Parmi ces portraits publiques apparaît le profil du général Jean-Charles Pichegru (1761-1804), soldat devenu lieutenant-colonel, promu général en chef de l’armée du Rhin jusqu’à devenir l’un des chefs les plus reconnus des armées de la République. On le connaît surtout pour la trahison dont il fut accusé : sa participation au renversement du Directoire. À la mort de Louis XVII, fils du roi tout juste guillotiné, le comte de Provence, Louis XVIII, prévoit de prendre le pouvoir. Pichegru se fait élire au Conseil des Cinq-Cents et prend la tête de l’opposition royaliste. Découvert, il est arrêté, déporté, s’évade et revient en France en 1798. Il tente alors un dernier coup d’éclat lorsque Napoléon Bonaparte se proclame Premier Consul, afin de restaurer les Bourbons. Cette fois il sera emprisonné à la prison du Temple pour y mourir mystérieusement dans sa cellule quelques jours plus tard.

D’une production beaucoup plus rapide et moins couteuse, les miniatures sont très appréciées des artistes et des acheteurs et constituent ainsi une très forte production entre 1780 et 1800. Largement représentées au Salon, leur prix varie selon la qualité de l’exécution, la technique et le support. Vélin, ivoire, carton, Isabey s’essaie à différents matériaux mais c’est avec le portrait sur papier qu’il trouve véritablement sa reconnaissance.

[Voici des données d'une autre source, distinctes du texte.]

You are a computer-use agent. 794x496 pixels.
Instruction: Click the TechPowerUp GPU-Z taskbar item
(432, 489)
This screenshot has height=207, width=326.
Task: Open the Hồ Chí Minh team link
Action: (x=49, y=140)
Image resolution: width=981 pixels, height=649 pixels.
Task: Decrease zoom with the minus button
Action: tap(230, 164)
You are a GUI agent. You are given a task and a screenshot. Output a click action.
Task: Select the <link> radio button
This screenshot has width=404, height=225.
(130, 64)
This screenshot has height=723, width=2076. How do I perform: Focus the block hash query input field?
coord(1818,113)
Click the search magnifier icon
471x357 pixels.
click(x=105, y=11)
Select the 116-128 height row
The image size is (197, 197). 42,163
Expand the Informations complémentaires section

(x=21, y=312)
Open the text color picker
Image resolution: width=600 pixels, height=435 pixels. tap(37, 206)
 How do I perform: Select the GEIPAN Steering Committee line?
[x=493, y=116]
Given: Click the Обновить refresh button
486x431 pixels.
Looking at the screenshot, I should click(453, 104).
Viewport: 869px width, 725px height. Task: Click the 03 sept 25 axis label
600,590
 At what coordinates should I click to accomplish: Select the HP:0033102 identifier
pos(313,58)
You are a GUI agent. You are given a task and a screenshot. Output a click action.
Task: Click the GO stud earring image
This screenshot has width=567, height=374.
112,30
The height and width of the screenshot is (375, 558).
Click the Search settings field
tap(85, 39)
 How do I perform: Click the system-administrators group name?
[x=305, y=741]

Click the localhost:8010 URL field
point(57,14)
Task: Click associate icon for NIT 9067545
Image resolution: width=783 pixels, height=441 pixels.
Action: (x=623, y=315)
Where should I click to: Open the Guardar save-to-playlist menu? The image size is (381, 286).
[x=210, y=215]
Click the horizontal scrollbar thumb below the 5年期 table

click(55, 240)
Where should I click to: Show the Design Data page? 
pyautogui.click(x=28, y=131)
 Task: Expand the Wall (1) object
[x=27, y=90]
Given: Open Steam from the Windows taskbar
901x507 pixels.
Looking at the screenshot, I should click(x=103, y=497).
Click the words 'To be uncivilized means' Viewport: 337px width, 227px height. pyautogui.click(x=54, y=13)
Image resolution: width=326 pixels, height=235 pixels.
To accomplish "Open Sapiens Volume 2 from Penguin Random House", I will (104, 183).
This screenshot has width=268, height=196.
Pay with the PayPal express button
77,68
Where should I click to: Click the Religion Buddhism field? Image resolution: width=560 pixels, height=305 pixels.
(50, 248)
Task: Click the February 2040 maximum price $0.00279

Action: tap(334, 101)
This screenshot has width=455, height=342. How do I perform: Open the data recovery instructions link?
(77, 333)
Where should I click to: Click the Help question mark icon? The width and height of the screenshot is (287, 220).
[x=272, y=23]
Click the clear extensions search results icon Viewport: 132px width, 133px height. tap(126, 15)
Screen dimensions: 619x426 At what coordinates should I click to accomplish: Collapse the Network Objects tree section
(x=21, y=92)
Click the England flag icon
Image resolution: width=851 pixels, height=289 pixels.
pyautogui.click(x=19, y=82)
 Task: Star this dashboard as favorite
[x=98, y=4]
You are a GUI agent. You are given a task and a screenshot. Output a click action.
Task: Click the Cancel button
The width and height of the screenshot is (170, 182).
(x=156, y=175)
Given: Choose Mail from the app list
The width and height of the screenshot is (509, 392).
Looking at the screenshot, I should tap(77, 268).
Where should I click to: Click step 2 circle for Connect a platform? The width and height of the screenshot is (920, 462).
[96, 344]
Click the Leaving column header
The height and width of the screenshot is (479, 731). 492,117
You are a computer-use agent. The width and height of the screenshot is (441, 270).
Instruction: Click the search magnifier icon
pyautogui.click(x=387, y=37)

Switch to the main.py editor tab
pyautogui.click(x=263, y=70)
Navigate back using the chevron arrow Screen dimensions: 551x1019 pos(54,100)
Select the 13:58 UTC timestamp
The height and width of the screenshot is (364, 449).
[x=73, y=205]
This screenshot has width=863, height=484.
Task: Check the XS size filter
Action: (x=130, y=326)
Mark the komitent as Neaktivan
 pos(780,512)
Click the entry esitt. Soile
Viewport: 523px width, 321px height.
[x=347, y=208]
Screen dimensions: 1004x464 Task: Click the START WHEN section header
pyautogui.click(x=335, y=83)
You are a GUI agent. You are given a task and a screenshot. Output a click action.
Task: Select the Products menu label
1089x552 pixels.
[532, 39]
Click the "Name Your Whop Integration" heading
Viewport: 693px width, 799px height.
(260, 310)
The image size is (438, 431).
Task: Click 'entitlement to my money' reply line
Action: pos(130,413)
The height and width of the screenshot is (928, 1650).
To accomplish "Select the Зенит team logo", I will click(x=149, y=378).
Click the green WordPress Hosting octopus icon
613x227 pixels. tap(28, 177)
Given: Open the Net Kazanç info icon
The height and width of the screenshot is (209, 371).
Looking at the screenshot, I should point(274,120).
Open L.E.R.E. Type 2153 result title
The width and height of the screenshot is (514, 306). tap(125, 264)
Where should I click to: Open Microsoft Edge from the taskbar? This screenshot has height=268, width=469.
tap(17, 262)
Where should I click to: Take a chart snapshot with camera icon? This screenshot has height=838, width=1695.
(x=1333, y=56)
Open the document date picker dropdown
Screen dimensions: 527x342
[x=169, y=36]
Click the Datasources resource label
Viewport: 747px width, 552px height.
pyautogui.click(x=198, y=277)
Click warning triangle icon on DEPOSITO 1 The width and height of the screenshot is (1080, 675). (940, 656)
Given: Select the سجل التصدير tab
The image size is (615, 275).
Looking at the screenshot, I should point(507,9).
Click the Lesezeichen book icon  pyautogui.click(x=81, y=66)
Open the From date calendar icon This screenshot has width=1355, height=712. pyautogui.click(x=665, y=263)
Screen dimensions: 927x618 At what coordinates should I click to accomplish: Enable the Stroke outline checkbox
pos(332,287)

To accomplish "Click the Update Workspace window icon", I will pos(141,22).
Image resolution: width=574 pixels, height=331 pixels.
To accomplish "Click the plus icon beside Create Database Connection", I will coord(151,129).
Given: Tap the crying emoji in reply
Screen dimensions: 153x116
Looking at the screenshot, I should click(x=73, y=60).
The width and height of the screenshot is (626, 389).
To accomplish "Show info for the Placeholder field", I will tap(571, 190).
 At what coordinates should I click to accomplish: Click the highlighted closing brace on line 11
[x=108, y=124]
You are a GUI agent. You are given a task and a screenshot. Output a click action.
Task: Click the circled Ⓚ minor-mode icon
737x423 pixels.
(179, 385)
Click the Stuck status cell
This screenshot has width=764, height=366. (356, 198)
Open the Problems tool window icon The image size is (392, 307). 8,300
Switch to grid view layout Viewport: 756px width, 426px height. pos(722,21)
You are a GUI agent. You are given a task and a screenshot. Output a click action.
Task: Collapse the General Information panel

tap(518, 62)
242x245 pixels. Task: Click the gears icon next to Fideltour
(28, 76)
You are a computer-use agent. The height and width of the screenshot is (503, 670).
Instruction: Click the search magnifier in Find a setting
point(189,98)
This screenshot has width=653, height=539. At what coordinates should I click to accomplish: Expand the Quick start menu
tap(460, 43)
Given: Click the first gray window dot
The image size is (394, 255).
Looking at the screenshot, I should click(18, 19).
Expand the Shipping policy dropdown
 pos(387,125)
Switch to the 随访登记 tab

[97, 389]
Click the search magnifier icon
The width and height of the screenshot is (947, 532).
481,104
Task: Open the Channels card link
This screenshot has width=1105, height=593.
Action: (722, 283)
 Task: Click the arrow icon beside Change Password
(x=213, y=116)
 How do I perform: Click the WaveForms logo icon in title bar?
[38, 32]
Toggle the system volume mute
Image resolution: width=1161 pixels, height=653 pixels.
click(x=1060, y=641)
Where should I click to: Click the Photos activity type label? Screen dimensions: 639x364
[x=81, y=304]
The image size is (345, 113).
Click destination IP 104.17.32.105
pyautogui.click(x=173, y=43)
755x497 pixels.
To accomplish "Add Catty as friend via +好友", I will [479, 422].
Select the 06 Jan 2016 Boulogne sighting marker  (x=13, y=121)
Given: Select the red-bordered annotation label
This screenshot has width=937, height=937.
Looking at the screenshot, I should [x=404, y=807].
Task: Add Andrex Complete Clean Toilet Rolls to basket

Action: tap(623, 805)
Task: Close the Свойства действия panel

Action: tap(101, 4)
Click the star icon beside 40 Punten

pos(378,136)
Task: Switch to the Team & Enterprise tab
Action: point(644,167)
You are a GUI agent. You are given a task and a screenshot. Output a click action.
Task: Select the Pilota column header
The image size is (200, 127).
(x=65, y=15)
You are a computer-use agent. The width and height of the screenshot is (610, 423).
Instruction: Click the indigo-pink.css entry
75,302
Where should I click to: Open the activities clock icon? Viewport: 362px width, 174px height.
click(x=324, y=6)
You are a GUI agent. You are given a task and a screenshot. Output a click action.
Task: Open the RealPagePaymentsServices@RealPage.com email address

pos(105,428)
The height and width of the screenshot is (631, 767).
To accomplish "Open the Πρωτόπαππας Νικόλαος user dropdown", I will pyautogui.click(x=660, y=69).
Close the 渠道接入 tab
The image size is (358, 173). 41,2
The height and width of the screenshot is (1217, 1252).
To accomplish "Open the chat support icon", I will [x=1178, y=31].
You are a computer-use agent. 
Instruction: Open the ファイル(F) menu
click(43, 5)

Parmi ses œuvres sur papier, dont notre portrait est un formidable exemple, la critique parle d’une grande maîtrise de « l’effet des lumières » et de têtes dessinées qui ont « la vie et beaucoup d’expression » .2 À partir des années 1790, il privilégie les formats médaillon très en vogue ainsi que les fonds monochromes qui permettent de guider le regard vers l’essentiel. Grâce à une technique très rigoureuse de dessin en pointillé, notre portrait rend avec minutie les volumes et détails des cheveux et de la veste, tout en conservant un aspect lisse qui flatte l’ensemble et laisse à peine percevoir les multiples coups de crayon.

Considéré comme le plus habile de ses contemporains dans le domaine de la miniature, Isabey avouera lui-même avoir cherché à « passer pour le fondateur d’une école nouvelle »3 , un genre « à part au moyen duquel il éloignerait toute comparaison dangereuse, et pourrait fixer l’attention sur ses [dessins]. » 4

M.O.

1Critique sur les Tableaux exposés au Salon en l’an IV, Paris, Impr. de Madame Hérissant Le Doux, coll. Deloynes, t. XVIII, n°476, 1795, p. 6-7.

2 Exposition au Salon du Palais national des ouvrages de peinture, sculpture et gravure », Petites affiches de Paris, coll. Deloynes, t. XVII, n°449, 1791, p.550.

3Abrégé de ma biographie par Jean-Baptiste Isabey, Paris, BNF, 1843.

4Etienne-Jean Delécluze, Souvenirs de soixante années, Paris, Michel Lévy Frères, Libraires-Editeurs, 1862, p. 113.